Binance is not "banned" in the sense that owning Bitcoin is illegal, but its services are heavily restricted. Because it has faced issues with FIU-IND registration compliance, Indian users often cannot access the website directly, and banks frequently block transactions to and from Binance. It operates in a grey zone where access is unreliable and risky.

Can I use a VPN to trade on banned exchanges?

You can use a VPN to access the website, but it does not solve the banking issue. Indian banks will still block INR deposits to non-compliant exchanges. Additionally, using a VPN to evade financial regulations can be viewed negatively by authorities if discovered during an investigation.

Which crypto exchanges are safe to use in India in 2026?

Safe exchanges are those registered with the Financial Intelligence Unit-India (FIU-IND). Prominent examples include CoinDCX, WazirX, Mudrex, ZebPay, and Unocoin. These platforms allow smooth INR deposits via UPI and provide necessary tax documentation.

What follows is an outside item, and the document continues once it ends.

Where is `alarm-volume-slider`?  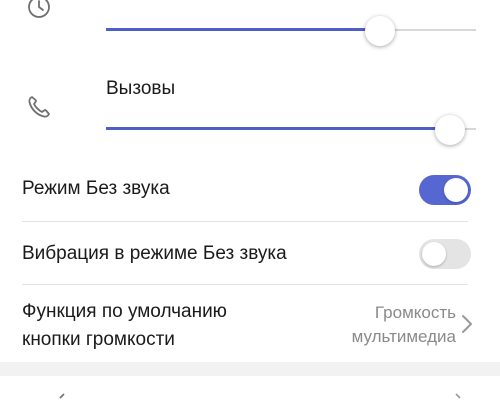
alarm-volume-slider is located at coordinates (291, 31).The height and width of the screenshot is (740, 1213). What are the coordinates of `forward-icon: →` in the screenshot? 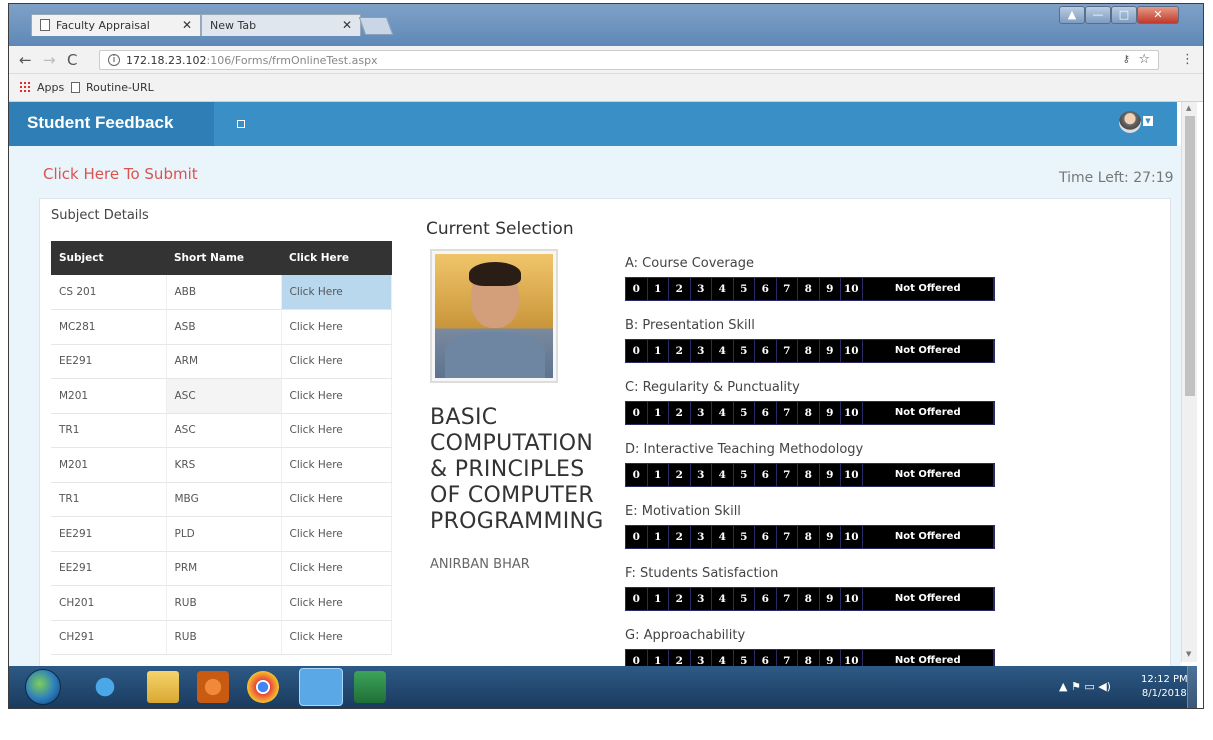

What happens if I trade on a non-compliant exchange?

You risk having your bank account frozen, facing transaction reversals, and encountering difficulties filing taxes. Non-compliant exchanges do not report to the Income Tax Department, meaning you must manually track all trades. Failure to declare these gains can lead to heavy penalties and legal scrutiny.

Is cryptocurrency trading legal in India?

Yes, trading cryptocurrency is legal in India. The Supreme Court upheld the right to trade in 2020. However, it is heavily regulated. Traders must pay a 30% tax on profits plus a 1% TDS, and they must use exchanges that comply with FIU-IND registration requirements to avoid legal issues.